Nous avons ensuite fait la rencontre de l’équipe des ateliers Jeanne Barret. Ce collectif d’artistes et d’architectes s’est assemblé autour d’un appel à projet pour monter un projet de centre culturel dans un ancien entrepôt, dans le quartier de Bougainville. Le lieu, mis à disposition par l’aménageur Euroméditerranée à titre provisoire, a pour ambition de devenir un espace de vie et de convivialité pour les habitant.es du quartier, et un espace de production et de création pour les membres du collectif (artistes, architectes…). Leur volonté de dialoguer avec le quartier s’est concrétisée avec la mise en place de rencontres hebdomadaires avec les habitant.es dans l’espace public pour comprendre les besoins et envies. C’est ici la stratégie de l’occupation transitoire qui a permis au collectif d’investir ce lieu consacré à la culture. 

Plus à l’Est, dans le pays de Grasse, se trouve le tiers lieu Ste Marthe, dédié à la transition écologique. Porté par la SCIC TETRIS, cet ancien couvent nous a beaucoup inspirés par son ancrage au territoire, et par la relation forte avec l’acteur public local. A la fois lieu de vie sociale, et terrain fertile pour la recherche-action sur l’écologie et les communs, le projet de TETRIS allie radicalité et mise en œuvre concrète d’une écologie sociale, à son échelle. Nous avons notamment participé au séminaire de droit sur les obligations réelles environnementales organisé fin janvier, qui a fortement nourri nos réflexions pour la suite sur de l’enquête. 

Tetris – photos Claire Annereau

Ainsi, la Région Sud nous a ouvert une nouvelle perspective sur ces communs qui trouvent une certaine indépendance vis-à-vis de la puissance publique. Inscrits dans un référentiel empruntant à l’éducation populaire et à l’auto-gestion, La Déviation et Tetris s’inscrivent en alternative radicale à notre modèle de société, interrogeant le rapport à la propriété, le statut de bénéficiaire de service public, ou encore le rapport au travail et à la rémunération. Cela nous a aussi donné à voir des approches plurielles au foncier : le lieu étant tantôt le support du commun, tantôt son objet et appréhendé comme un ancrage éphémère, transitoire ou éternel.

#####

▶ _Travail à faire_
Reprenez le passage du texte de la page compris entre "Tetris – photos" et "transitoire ou éternel.", inclus, en changeant "éphémère" en "temporaire".

#####

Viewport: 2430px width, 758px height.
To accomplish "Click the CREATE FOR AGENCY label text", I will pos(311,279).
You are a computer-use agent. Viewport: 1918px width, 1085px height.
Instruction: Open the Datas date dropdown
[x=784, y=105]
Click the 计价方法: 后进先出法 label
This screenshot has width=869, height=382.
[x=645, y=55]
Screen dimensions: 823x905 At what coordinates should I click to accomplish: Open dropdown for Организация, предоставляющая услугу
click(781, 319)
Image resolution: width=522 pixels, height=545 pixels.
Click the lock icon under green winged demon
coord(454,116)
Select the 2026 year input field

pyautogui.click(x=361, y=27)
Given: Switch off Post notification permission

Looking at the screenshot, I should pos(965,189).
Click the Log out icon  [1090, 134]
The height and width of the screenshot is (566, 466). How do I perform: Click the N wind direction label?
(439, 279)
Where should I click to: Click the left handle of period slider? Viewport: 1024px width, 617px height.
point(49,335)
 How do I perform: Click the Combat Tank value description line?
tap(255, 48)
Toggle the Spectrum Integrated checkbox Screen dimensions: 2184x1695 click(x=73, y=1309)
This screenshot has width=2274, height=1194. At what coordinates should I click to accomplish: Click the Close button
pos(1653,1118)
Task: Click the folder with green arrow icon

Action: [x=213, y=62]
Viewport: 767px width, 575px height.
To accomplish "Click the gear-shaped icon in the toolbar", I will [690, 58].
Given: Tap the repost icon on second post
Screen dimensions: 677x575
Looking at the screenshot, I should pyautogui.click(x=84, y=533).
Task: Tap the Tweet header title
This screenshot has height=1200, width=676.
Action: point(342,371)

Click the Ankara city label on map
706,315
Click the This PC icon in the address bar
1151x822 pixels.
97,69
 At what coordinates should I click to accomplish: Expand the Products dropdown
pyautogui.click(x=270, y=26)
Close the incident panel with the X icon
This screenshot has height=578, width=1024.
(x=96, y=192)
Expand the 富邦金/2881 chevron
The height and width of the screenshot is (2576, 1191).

#####

▶ _Réponse correcte_
Tetris – photos Claire Annereau

Ainsi, la Région Sud nous a ouvert une nouvelle perspective sur ces communs qui trouvent une certaine indépendance vis-à-vis de la puissance publique. Inscrits dans un référentiel empruntant à l’éducation populaire et à l’auto-gestion, La Déviation et Tetris s’inscrivent en alternative radicale à notre modèle de société, interrogeant le rapport à la propriété, le statut de bénéficiaire de service public, ou encore le rapport au travail et à la rémunération. Cela nous a aussi donné à voir des approches plurielles au foncier : le lieu étant tantôt le support du commun, tantôt son objet et appréhendé comme un ancrage temporaire, transitoire ou éternel.